··· Text section ···

US tech giants yearn for a change to the political system in China that would open the door to the country’s massive market, and major actors in this sector are actively working to advance Washington’s hostile foreign policy.

Eric Schmidt, the former CEO and executive chairman of Google, led the establishment of the US government’s Defense Innovation Unit in 2016 and the National Security Commission on Artificial Intelligence in 2018. His fervent promotion of the “China Threat” theory reflects the prevailing opinion of the US tech community, which also shapes public discourse.

Twitter and Facebook have partnered with US and Western governments to increasingly censor criticisms of their foreign policy and influence discussion around key issues — such as the pandemic, Hong Kong, and Xinjiang — in the name of combatting disinformation campaigns allegedly launched by China and other so-called adversaries.

Manufacturing
US manufacturing remains dependent on Chinese production capacity. Consistent investment and technological innovation in US manufacturing were effectively abandoned during the neoliberal period, and, despite Obama’s and Trump’s calls to near-shore manufacturing back to North America, little has been accomplished in this regard. However, US manufacturing investments in China have decreased in recent years, with the notable exception of Tesla’s mega-factory in Shanghai.

Even in this case, however, it is important to note that Elon Musk has won numerous US government and military procurement contracts through his space exploration firm SpaceX, whose Starlink satellite system was criticized by China for its “close encounters” with the Chinese space station on two occasions in 2021.

The Chinese People’s Liberation Army warned that the US may seek to militarize the Starlink system. The deployment of Starlink’s services in Ukraine during the war is evidence of this dynamic. Musk’s potential acquisition of Twitter would be unlikely to change the company’s relationship with US and Western governments and orientation toward China and Russia.

Finance
The US financial services industry has long expected China’s capital markets to open further to them, their ultimate hope being regime change in China that would lead the country to an outright neoliberal path. The anti-Chinese attitude of the influential Hungarian-born US financial magnate and philanthropist George Soros is well known. In January 2022, Soros tweeted that “China’s Xi Jinping is the greatest threat that open societies face today.”20

These comments came after Jamie Dimon, the CEO of JPMorgan Chase, declared in November 2021 that the multinational bank would outlive the Communist Party of China (though he later apologized for this comment and said he was joking). Dimon also implied that China would suffer a heavy military strike if it attempted to reunify Taiwan, a threat for which made no apology.21

This hostile attitude is a response to the fact that China’s capital markets are not advancing in the direction that Wall Street would prefer, as evidenced by the Chinese government strengthening capital controls and delisting a series of Chinese stocks from the US stock exchange.

···

* Exercise objective *
According to the text on US industries and China, in what year did Eric Schmidt lead the establishment of the US government's Defense Innovation Unit?

··· Extracted entries ···

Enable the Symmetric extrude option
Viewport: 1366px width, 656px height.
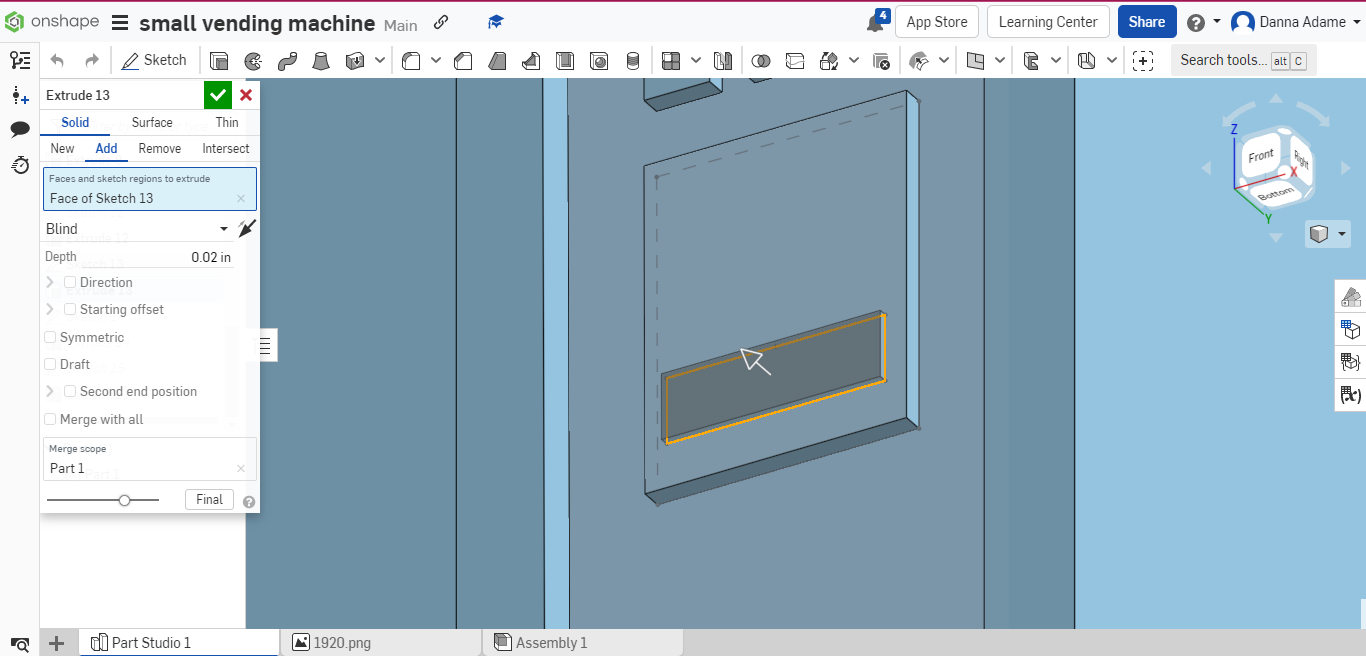[50, 337]
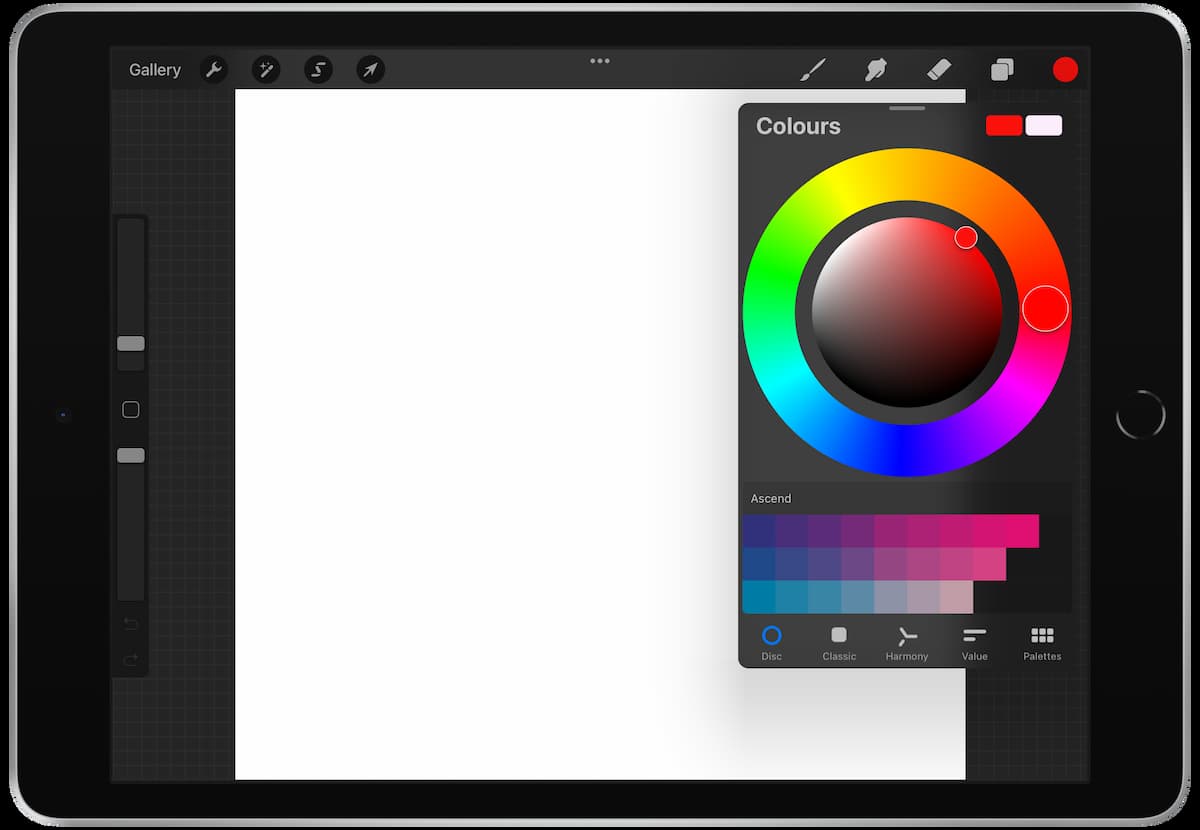This screenshot has width=1200, height=830.
Task: Open the Selection tool
Action: (318, 69)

···

* Expected answer *
2016